Caso forse unico nel suo genere, la circolare, nata da considerazioni politiche che nulla avevano a che vedere con lo spirito democratico della Repubblica, dimostrò una resistenza sorprendente sopravvivendo alle altre leggi discrimatorie sul piano razziale e confessionale. E non certo per leggerezza. Fino a metà degli anni Cinquanta restava quindi possibile, per un qualsiasi parroco di campagna poco propenso al confronto e alla tolleranza, inviare i carabinieri a una riunione pentecostale, interromperla, denunciarne i conduttori e disperderne i partecipanti.

Solo un mutato clima politico portò alla revoca della Buffarini Guidi: la persecuzione si chiudeva, ufficialmente, il 16 aprile 1955, esattamente cinquant’anni fa.

Ha ragione la chiesa Elim a parlare di “giubileo per i pentecostali italiani”. Spiace, invece, notare la svista generale da parte di chiese, assemblee, alleanze, associazioni, gruppi e giornali evangelici italiani.

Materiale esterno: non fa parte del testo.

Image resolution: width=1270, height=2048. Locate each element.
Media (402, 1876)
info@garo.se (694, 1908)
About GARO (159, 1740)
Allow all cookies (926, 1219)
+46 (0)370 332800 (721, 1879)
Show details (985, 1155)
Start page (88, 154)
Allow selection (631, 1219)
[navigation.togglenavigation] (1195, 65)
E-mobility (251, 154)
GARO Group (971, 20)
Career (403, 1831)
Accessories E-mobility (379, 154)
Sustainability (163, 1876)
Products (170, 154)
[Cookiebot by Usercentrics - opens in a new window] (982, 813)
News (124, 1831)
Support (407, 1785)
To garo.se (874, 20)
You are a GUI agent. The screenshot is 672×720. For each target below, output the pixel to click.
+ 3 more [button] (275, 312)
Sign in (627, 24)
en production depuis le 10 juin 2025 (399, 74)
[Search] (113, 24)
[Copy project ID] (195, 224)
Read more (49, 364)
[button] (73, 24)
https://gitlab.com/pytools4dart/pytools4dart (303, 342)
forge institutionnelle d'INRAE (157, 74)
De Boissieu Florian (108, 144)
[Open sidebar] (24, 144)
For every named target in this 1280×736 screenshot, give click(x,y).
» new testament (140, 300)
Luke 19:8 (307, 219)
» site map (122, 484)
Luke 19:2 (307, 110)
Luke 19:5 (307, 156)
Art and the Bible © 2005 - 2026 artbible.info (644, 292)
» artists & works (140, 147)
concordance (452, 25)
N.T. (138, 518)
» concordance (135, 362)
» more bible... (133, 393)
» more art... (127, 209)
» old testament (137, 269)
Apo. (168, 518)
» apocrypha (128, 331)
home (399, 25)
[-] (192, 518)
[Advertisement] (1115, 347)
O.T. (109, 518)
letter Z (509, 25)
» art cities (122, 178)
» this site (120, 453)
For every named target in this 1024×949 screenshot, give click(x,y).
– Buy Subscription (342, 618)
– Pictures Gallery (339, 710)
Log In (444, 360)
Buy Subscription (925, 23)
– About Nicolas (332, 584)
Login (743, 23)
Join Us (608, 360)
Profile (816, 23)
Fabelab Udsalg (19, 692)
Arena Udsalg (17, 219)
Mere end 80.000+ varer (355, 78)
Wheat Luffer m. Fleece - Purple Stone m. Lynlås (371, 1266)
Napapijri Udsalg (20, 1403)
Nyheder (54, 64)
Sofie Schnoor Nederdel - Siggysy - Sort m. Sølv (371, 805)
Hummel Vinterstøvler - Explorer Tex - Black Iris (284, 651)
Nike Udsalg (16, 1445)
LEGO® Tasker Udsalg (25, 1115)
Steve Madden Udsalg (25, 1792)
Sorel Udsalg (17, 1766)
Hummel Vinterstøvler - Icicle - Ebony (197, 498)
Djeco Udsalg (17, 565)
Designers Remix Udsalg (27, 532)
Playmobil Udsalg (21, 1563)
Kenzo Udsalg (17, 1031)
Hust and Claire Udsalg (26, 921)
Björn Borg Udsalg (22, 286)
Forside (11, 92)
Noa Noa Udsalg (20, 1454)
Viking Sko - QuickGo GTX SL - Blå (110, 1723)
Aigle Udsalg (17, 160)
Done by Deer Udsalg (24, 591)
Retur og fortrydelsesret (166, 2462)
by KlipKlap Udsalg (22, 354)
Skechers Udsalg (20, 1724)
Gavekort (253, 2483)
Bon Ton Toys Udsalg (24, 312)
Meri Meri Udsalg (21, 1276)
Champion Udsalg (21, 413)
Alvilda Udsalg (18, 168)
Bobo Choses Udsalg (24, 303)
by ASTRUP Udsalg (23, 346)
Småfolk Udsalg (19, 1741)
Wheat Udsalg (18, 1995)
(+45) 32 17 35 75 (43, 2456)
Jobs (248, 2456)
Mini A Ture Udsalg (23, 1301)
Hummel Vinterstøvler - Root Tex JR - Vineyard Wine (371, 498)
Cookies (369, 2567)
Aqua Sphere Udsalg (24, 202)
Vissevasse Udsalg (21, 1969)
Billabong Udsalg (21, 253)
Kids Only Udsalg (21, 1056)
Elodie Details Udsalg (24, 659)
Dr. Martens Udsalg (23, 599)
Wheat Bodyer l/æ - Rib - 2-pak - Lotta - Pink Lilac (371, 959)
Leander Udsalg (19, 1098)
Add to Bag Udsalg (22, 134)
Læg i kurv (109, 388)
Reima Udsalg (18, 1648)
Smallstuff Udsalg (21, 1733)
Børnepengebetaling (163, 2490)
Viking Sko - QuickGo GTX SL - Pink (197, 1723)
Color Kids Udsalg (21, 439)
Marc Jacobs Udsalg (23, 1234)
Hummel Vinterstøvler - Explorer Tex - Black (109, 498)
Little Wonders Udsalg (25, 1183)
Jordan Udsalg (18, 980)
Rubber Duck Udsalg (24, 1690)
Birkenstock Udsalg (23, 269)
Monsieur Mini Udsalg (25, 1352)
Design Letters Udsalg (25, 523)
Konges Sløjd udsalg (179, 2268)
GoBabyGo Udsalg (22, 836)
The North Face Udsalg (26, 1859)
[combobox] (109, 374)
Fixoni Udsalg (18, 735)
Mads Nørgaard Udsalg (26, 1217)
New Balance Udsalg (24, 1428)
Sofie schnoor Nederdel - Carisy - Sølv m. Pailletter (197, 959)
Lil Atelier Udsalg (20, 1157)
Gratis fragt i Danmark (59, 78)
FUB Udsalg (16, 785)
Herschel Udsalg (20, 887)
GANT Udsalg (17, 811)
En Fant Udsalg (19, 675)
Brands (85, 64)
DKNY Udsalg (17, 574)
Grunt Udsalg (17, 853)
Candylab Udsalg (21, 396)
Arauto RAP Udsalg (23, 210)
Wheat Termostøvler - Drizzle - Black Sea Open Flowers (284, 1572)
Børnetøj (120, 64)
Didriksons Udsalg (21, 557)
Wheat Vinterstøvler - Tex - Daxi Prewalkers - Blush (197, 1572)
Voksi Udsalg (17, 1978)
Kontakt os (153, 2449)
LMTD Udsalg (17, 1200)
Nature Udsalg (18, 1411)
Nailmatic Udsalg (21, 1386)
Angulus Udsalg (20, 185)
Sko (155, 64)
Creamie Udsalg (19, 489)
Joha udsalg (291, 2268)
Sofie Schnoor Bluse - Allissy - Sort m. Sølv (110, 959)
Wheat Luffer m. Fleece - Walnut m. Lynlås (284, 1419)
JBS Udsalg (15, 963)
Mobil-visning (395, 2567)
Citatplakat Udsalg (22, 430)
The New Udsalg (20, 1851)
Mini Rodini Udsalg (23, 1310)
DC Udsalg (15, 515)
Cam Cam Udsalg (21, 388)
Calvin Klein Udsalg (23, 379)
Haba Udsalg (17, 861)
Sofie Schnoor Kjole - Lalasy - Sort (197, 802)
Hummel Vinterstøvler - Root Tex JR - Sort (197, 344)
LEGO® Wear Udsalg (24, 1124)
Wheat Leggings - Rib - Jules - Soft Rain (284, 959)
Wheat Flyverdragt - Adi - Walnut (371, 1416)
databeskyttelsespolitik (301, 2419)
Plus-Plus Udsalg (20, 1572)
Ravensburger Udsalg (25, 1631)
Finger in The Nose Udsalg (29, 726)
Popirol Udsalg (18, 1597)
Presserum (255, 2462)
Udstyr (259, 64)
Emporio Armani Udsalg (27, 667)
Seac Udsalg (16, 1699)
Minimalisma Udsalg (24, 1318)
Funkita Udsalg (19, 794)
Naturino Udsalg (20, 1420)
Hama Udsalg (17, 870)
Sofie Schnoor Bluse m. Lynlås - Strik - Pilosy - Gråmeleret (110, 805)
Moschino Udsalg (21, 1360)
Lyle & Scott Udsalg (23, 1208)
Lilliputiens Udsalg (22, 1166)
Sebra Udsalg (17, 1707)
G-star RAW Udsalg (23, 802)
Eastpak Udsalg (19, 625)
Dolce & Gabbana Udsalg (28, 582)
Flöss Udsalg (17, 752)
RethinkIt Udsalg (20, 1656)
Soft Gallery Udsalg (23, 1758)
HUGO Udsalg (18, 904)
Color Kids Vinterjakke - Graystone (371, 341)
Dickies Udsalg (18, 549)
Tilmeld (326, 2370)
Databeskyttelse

Salvo eccezioni più uniche che rare, non si è registrata nessuna iniziativa collegata all’evento, e nemmeno un vago cenno a quella che poteva essere un’ottima occasione per farsi conoscere e riconoscere.

Sarebbe stata anche una buona occasione per ribadire la propria storia e la propria presenza ormai radicata nel tessuto sociale italiano, rivendicando la propria fedeltà e tenacia nel seguire il Vangelo: poteva essere una presa di posizione importante tantopiù in un periodo come quello che stiamo vivendo, quando da più parti si tenta di accreditare le realtà evangeliche come dottrine stravaganti nate di recente sulla scorta di qualche santone americano, o – nel peggiore dei casi – le si addita come “sette”, sottintendendo con questo termine una pericolosità intrinseca.

Se non altro, quantomeno, poteva essere una buona opportunità per veder unirsi in preghiera – una volta tanto – il corpo di Cristo, ringraziando insieme Dio per la libertà riconquistata cinquant’anni fa.

Invece niente. Peccato, una molteplice occasione perduta. Forse eravamo troppo impegnati nelle nostre dotte disquisizioni su cose di poco conto per ricordarcene.